▶ _Task directions_:
Transcribe all the records exactly and omit any images they hold.

[Records from a collection]
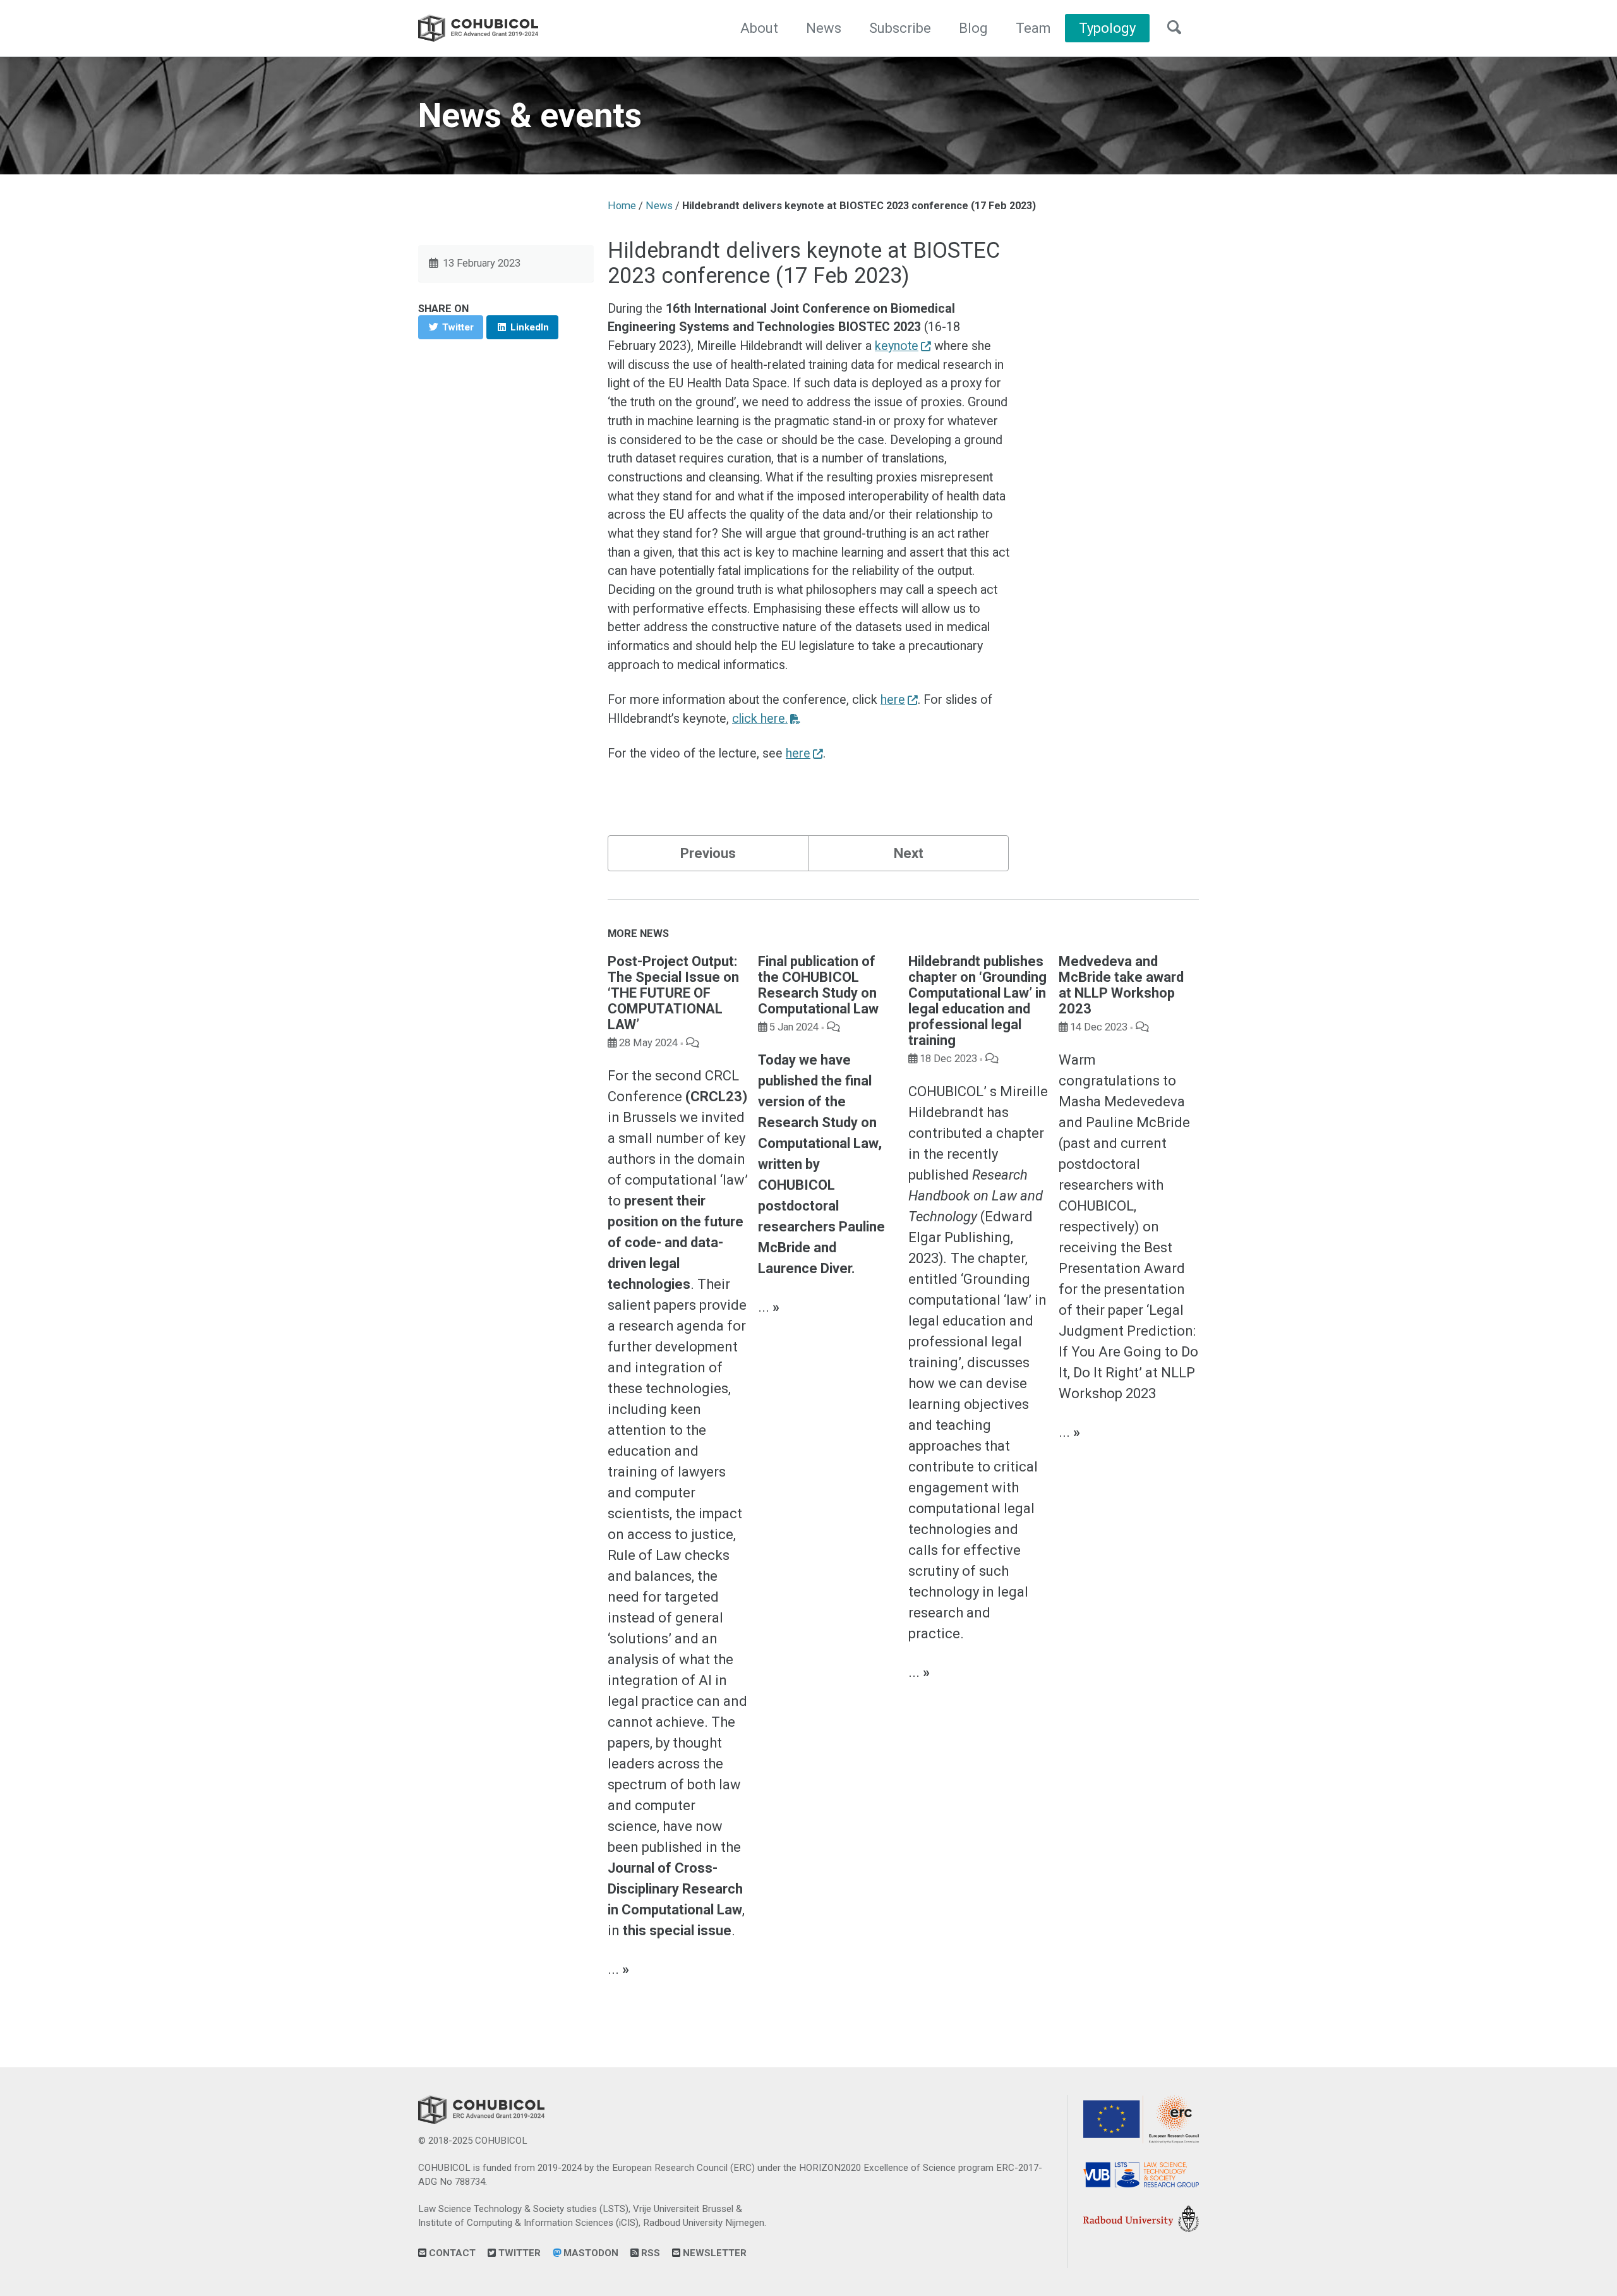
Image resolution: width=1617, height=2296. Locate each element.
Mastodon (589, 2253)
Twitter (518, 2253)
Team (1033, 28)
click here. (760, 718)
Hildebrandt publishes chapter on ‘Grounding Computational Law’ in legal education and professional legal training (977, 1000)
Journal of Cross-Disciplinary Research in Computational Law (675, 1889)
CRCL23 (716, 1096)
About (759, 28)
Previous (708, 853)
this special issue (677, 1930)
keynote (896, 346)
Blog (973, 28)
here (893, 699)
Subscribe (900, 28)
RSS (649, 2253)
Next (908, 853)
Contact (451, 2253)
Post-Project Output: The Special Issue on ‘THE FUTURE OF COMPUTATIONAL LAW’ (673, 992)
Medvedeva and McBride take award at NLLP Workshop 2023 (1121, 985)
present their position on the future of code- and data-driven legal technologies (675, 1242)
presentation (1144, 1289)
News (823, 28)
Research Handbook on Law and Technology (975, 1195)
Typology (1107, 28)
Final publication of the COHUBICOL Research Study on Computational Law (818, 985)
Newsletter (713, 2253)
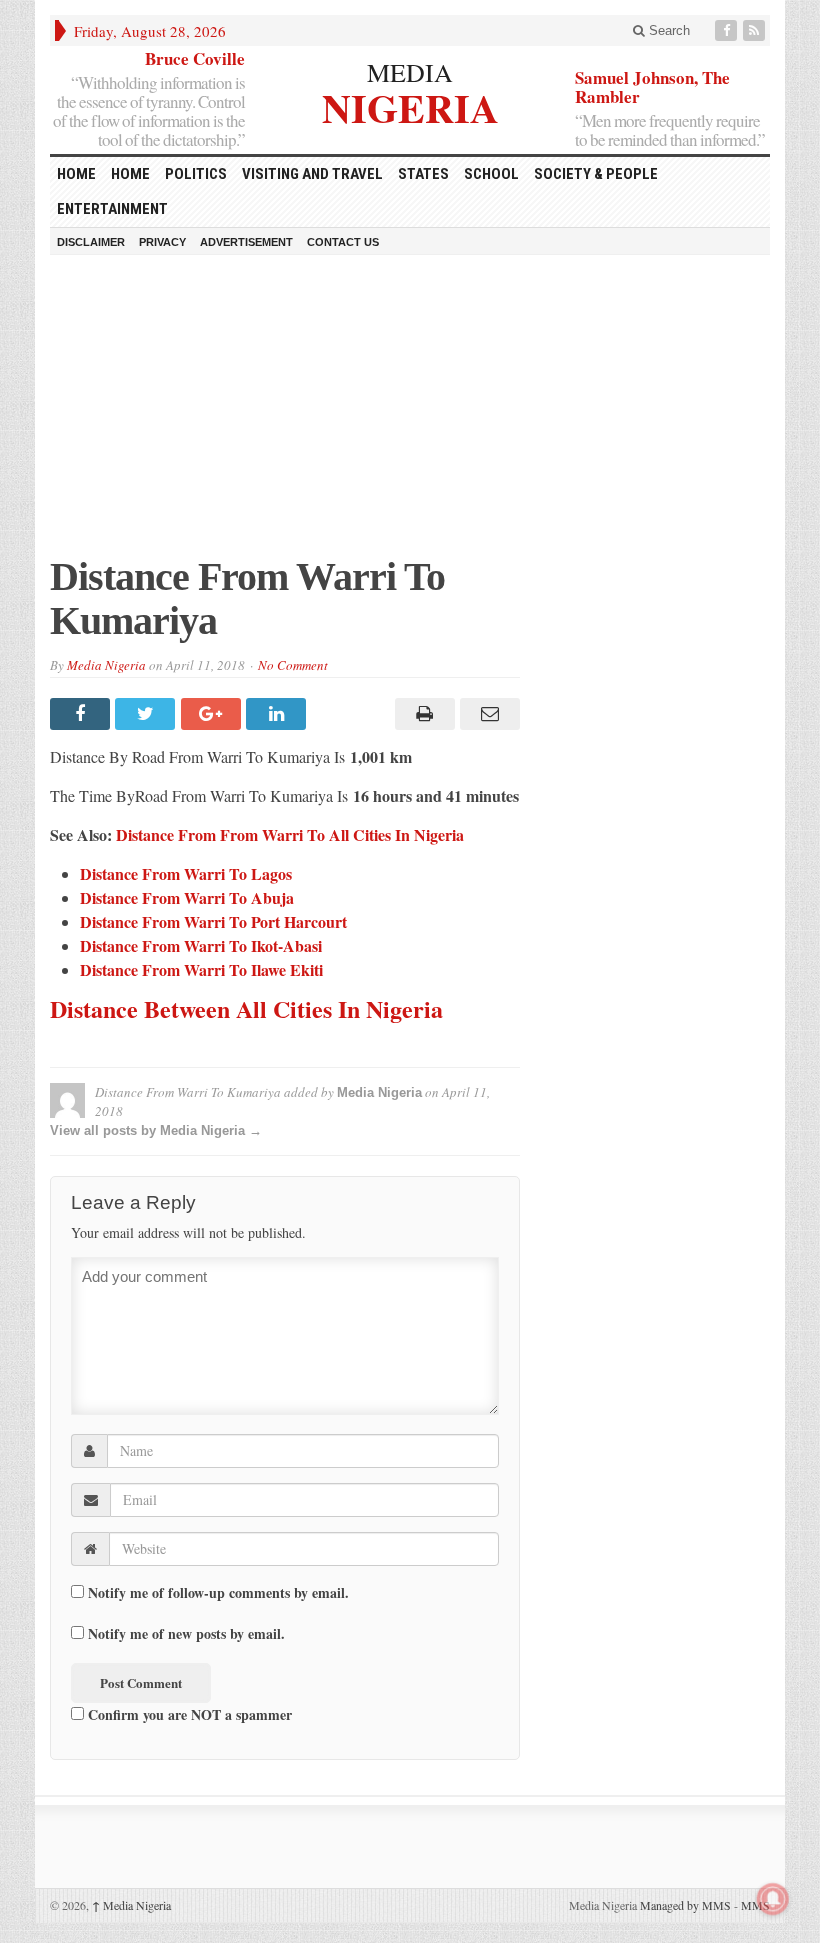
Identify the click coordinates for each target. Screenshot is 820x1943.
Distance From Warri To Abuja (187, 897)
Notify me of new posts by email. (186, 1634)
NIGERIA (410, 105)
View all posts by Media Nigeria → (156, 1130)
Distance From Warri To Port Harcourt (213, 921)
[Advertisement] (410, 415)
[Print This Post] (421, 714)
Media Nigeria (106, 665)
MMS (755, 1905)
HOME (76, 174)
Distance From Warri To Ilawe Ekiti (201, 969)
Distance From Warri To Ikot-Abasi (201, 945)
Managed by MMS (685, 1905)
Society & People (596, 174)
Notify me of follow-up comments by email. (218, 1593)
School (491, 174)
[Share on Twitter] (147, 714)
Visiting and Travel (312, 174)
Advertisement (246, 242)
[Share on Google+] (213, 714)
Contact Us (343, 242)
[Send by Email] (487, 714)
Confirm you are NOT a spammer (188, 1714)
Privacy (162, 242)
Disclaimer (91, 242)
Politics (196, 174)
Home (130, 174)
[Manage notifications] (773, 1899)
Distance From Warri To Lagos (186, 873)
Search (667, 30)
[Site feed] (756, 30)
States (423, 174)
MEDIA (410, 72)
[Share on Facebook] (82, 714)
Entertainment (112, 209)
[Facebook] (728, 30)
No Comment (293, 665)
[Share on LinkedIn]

▶ _Solution to the exercise_:
Image resolution: width=1617, height=2296. Locate each element.
Mastodon (589, 2253)
Twitter (518, 2253)
Team (1033, 28)
click here. (760, 718)
Hildebrandt publishes chapter on ‘Grounding Computational Law’ in legal education and professional legal training (977, 1000)
Journal of Cross-Disciplinary Research in Computational Law (675, 1889)
CRCL23 (716, 1096)
About (759, 28)
Previous (708, 853)
this special issue (677, 1930)
keynote (896, 346)
Blog (973, 28)
here (893, 699)
Subscribe (900, 28)
RSS (649, 2253)
Next (908, 853)
Contact (451, 2253)
Post-Project Output: The Special Issue on ‘THE FUTURE OF COMPUTATIONAL LAW’ (673, 992)
Medvedeva and McBride take award at NLLP Workshop 2023 (1121, 985)
present their position on the future of code- and data-driven legal technologies (675, 1242)
presentation (1144, 1289)
News (823, 28)
Research Handbook on Law and Technology (975, 1195)
Typology (1107, 28)
Final publication of the COHUBICOL Research Study on Computational Law (818, 985)
Newsletter (713, 2253)
Identify the click coordinates for each target. Screenshot is 820x1943.
Distance From Warri To Abuja (187, 897)
Notify me of new posts by email. (186, 1634)
NIGERIA (410, 105)
View all posts by Media Nigeria → (156, 1130)
Distance From Warri To Port Harcourt (213, 921)
[Advertisement] (410, 415)
[Print This Post] (421, 714)
Media Nigeria (106, 665)
MMS (755, 1905)
HOME (76, 174)
Distance From Warri To Ilawe Ekiti (201, 969)
Distance From Warri To Ikot-Abasi (201, 945)
Managed by MMS (685, 1905)
Society & People (596, 174)
Notify me of follow-up comments by email. (218, 1593)
School (491, 174)
[Share on Twitter] (147, 714)
Visiting and Travel (312, 174)
Advertisement (246, 242)
[Share on Google+] (213, 714)
Contact Us (343, 242)
[Send by Email] (487, 714)
Confirm you are NOT a spammer (188, 1714)
Privacy (162, 242)
Disclaimer (91, 242)
Politics (196, 174)
Home (130, 174)
[Manage notifications] (773, 1899)
Distance From Warri To Lagos (186, 873)
Search (667, 30)
[Site feed] (756, 30)
States (423, 174)
MEDIA (410, 72)
[Share on Facebook] (82, 714)
Entertainment (112, 209)
[Facebook] (728, 30)
No Comment (293, 665)
[Share on LinkedIn]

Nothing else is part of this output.